## What to work on
Would you return all of this data exactly, leaving nothing out?
═══ Given records
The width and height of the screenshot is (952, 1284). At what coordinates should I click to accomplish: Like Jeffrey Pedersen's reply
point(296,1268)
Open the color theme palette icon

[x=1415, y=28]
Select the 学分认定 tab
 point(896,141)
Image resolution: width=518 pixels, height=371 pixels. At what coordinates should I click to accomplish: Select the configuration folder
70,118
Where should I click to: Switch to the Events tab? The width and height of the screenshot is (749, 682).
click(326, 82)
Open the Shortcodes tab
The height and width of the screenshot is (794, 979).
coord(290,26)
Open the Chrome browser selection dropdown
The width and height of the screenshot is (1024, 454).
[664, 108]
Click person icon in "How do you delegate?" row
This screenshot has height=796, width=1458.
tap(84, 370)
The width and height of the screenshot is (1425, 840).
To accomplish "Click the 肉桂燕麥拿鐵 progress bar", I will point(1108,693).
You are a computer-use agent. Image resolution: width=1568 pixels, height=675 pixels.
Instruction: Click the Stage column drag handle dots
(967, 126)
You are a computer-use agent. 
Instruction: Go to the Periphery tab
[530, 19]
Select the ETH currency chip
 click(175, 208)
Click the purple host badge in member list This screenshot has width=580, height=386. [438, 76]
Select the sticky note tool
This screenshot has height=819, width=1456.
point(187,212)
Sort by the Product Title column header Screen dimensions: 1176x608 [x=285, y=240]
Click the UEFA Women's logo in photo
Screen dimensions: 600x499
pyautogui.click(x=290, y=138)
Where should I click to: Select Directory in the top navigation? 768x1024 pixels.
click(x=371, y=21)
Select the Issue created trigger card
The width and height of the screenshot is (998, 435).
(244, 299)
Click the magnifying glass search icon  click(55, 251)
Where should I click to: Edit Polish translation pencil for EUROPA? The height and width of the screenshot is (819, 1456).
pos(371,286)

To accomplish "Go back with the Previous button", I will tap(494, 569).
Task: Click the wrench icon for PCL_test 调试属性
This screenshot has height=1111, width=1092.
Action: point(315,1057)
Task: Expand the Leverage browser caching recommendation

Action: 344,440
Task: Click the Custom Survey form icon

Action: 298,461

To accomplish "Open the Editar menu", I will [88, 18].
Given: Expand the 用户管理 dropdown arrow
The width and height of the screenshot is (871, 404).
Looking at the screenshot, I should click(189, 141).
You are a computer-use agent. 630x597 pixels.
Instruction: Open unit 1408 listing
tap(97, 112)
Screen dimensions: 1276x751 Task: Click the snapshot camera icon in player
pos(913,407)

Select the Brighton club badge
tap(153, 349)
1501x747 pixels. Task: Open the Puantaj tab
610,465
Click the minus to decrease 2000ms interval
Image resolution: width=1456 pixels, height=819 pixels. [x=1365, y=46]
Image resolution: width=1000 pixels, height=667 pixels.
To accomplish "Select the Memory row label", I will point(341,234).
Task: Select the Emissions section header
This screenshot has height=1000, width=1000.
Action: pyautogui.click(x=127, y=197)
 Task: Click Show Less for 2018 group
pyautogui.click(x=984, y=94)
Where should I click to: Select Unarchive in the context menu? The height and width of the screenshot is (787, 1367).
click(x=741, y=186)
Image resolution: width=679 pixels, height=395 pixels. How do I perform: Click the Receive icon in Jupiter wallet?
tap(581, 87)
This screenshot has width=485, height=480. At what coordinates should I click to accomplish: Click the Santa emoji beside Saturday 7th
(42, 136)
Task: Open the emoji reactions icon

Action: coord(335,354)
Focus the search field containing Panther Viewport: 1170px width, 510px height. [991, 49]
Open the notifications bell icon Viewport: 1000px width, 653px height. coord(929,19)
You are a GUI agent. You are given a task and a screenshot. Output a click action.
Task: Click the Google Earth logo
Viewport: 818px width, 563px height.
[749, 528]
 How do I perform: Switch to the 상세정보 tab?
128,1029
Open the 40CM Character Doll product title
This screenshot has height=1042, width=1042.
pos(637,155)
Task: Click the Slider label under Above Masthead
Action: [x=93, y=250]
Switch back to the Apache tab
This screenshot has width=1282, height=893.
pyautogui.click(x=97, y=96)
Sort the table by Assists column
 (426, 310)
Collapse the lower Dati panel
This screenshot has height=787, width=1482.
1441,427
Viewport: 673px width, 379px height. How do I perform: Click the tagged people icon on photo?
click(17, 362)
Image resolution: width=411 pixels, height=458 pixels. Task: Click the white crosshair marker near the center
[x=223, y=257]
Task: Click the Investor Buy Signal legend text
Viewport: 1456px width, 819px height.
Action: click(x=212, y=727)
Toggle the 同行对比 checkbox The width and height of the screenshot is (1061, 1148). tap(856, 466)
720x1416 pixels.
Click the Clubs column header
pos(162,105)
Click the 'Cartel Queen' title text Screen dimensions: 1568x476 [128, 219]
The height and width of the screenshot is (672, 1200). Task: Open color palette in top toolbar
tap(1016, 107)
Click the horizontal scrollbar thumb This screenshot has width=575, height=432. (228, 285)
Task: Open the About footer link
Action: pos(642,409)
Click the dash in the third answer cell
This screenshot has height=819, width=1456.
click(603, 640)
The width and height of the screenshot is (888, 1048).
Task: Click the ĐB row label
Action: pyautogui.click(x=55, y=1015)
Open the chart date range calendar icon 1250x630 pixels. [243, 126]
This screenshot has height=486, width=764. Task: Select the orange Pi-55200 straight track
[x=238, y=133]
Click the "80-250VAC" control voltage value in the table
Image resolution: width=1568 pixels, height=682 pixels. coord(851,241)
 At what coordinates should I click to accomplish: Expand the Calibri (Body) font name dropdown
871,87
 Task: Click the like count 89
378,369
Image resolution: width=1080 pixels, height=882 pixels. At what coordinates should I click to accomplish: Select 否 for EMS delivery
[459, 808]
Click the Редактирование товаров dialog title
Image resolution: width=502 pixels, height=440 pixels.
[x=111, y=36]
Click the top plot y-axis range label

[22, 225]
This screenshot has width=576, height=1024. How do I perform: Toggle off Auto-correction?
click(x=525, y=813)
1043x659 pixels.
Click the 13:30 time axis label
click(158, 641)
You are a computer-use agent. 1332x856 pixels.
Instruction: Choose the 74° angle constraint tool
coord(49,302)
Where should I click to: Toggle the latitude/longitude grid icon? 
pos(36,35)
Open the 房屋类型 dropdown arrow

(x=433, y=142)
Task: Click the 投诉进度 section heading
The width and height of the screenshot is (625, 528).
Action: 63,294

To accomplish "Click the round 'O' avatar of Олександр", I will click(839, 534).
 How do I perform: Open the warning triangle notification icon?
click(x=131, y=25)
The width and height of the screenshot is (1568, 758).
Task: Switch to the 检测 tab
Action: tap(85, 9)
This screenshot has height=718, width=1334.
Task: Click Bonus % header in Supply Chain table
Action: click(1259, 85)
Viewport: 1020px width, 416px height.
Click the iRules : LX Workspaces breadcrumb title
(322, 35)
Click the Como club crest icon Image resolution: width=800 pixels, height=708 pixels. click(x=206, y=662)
══════
## Final answer
The width and height of the screenshot is (952, 1284). At what coordinates should I click to accomplish: Like Jeffrey Pedersen's reply
point(296,1268)
Open the color theme palette icon

[x=1415, y=28]
Select the 学分认定 tab
 point(896,141)
Image resolution: width=518 pixels, height=371 pixels. At what coordinates should I click to accomplish: Select the configuration folder
70,118
Where should I click to: Switch to the Events tab? The width and height of the screenshot is (749, 682).
click(326, 82)
Open the Shortcodes tab
The height and width of the screenshot is (794, 979).
coord(290,26)
Open the Chrome browser selection dropdown
The width and height of the screenshot is (1024, 454).
[664, 108]
Click person icon in "How do you delegate?" row
This screenshot has height=796, width=1458.
tap(84, 370)
The width and height of the screenshot is (1425, 840).
To accomplish "Click the 肉桂燕麥拿鐵 progress bar", I will point(1108,693).
You are a computer-use agent. Image resolution: width=1568 pixels, height=675 pixels.
Instruction: Click the Stage column drag handle dots
(967, 126)
You are a computer-use agent. 
Instruction: Go to the Periphery tab
[530, 19]
Select the ETH currency chip
 click(175, 208)
Click the purple host badge in member list This screenshot has width=580, height=386. [438, 76]
Select the sticky note tool
This screenshot has height=819, width=1456.
point(187,212)
Sort by the Product Title column header Screen dimensions: 1176x608 [x=285, y=240]
Click the UEFA Women's logo in photo
Screen dimensions: 600x499
pyautogui.click(x=290, y=138)
Where should I click to: Select Directory in the top navigation? 768x1024 pixels.
click(x=371, y=21)
Select the Issue created trigger card
The width and height of the screenshot is (998, 435).
(244, 299)
Click the magnifying glass search icon  click(55, 251)
Where should I click to: Edit Polish translation pencil for EUROPA? The height and width of the screenshot is (819, 1456).
pos(371,286)

To accomplish "Go back with the Previous button", I will tap(494, 569).
Task: Click the wrench icon for PCL_test 调试属性
This screenshot has height=1111, width=1092.
Action: point(315,1057)
Task: Expand the Leverage browser caching recommendation

Action: 344,440
Task: Click the Custom Survey form icon

Action: 298,461

To accomplish "Open the Editar menu", I will [88, 18].
Given: Expand the 用户管理 dropdown arrow
The width and height of the screenshot is (871, 404).
Looking at the screenshot, I should click(189, 141).
You are a computer-use agent. 630x597 pixels.
Instruction: Open unit 1408 listing
tap(97, 112)
Screen dimensions: 1276x751 Task: Click the snapshot camera icon in player
pos(913,407)

Select the Brighton club badge
tap(153, 349)
1501x747 pixels. Task: Open the Puantaj tab
610,465
Click the minus to decrease 2000ms interval
Image resolution: width=1456 pixels, height=819 pixels. [x=1365, y=46]
Image resolution: width=1000 pixels, height=667 pixels.
To accomplish "Select the Memory row label", I will point(341,234).
Task: Select the Emissions section header
This screenshot has height=1000, width=1000.
Action: pyautogui.click(x=127, y=197)
 Task: Click Show Less for 2018 group
pyautogui.click(x=984, y=94)
Where should I click to: Select Unarchive in the context menu? The height and width of the screenshot is (787, 1367).
click(x=741, y=186)
Image resolution: width=679 pixels, height=395 pixels. How do I perform: Click the Receive icon in Jupiter wallet?
tap(581, 87)
This screenshot has width=485, height=480. At what coordinates should I click to accomplish: Click the Santa emoji beside Saturday 7th
(42, 136)
Task: Open the emoji reactions icon

Action: coord(335,354)
Focus the search field containing Panther Viewport: 1170px width, 510px height. [991, 49]
Open the notifications bell icon Viewport: 1000px width, 653px height. coord(929,19)
You are a GUI agent. You are given a task and a screenshot. Output a click action.
Task: Click the Google Earth logo
Viewport: 818px width, 563px height.
[749, 528]
 How do I perform: Switch to the 상세정보 tab?
128,1029
Open the 40CM Character Doll product title
This screenshot has height=1042, width=1042.
pos(637,155)
Task: Click the Slider label under Above Masthead
Action: [x=93, y=250]
Switch back to the Apache tab
This screenshot has width=1282, height=893.
pyautogui.click(x=97, y=96)
Sort the table by Assists column
 (426, 310)
Collapse the lower Dati panel
This screenshot has height=787, width=1482.
1441,427
Viewport: 673px width, 379px height. How do I perform: Click the tagged people icon on photo?
click(17, 362)
Image resolution: width=411 pixels, height=458 pixels. Task: Click the white crosshair marker near the center
[x=223, y=257]
Task: Click the Investor Buy Signal legend text
Viewport: 1456px width, 819px height.
Action: click(x=212, y=727)
Toggle the 同行对比 checkbox The width and height of the screenshot is (1061, 1148). tap(856, 466)
720x1416 pixels.
Click the Clubs column header
pos(162,105)
Click the 'Cartel Queen' title text Screen dimensions: 1568x476 [128, 219]
The height and width of the screenshot is (672, 1200). Task: Open color palette in top toolbar
tap(1016, 107)
Click the horizontal scrollbar thumb This screenshot has width=575, height=432. (228, 285)
Task: Open the About footer link
Action: pos(642,409)
Click the dash in the third answer cell
This screenshot has height=819, width=1456.
click(603, 640)
The width and height of the screenshot is (888, 1048).
Task: Click the ĐB row label
Action: pyautogui.click(x=55, y=1015)
Open the chart date range calendar icon 1250x630 pixels. [243, 126]
This screenshot has height=486, width=764. Task: Select the orange Pi-55200 straight track
[x=238, y=133]
Click the "80-250VAC" control voltage value in the table
Image resolution: width=1568 pixels, height=682 pixels. coord(851,241)
 At what coordinates should I click to accomplish: Expand the Calibri (Body) font name dropdown
871,87
 Task: Click the like count 89
378,369
Image resolution: width=1080 pixels, height=882 pixels. At what coordinates should I click to accomplish: Select 否 for EMS delivery
[459, 808]
Click the Редактирование товаров dialog title
Image resolution: width=502 pixels, height=440 pixels.
[x=111, y=36]
Click the top plot y-axis range label

[22, 225]
This screenshot has width=576, height=1024. How do I perform: Toggle off Auto-correction?
click(x=525, y=813)
1043x659 pixels.
Click the 13:30 time axis label
click(158, 641)
You are a computer-use agent. 1332x856 pixels.
Instruction: Choose the 74° angle constraint tool
coord(49,302)
Where should I click to: Toggle the latitude/longitude grid icon? 
pos(36,35)
Open the 房屋类型 dropdown arrow

(x=433, y=142)
Task: Click the 投诉进度 section heading
The width and height of the screenshot is (625, 528).
Action: 63,294

To accomplish "Click the round 'O' avatar of Олександр", I will click(839, 534).
 How do I perform: Open the warning triangle notification icon?
click(x=131, y=25)
The width and height of the screenshot is (1568, 758).
Task: Switch to the 检测 tab
Action: tap(85, 9)
This screenshot has height=718, width=1334.
Task: Click Bonus % header in Supply Chain table
Action: click(1259, 85)
Viewport: 1020px width, 416px height.
Click the iRules : LX Workspaces breadcrumb title
(322, 35)
Click the Como club crest icon Image resolution: width=800 pixels, height=708 pixels. click(x=206, y=662)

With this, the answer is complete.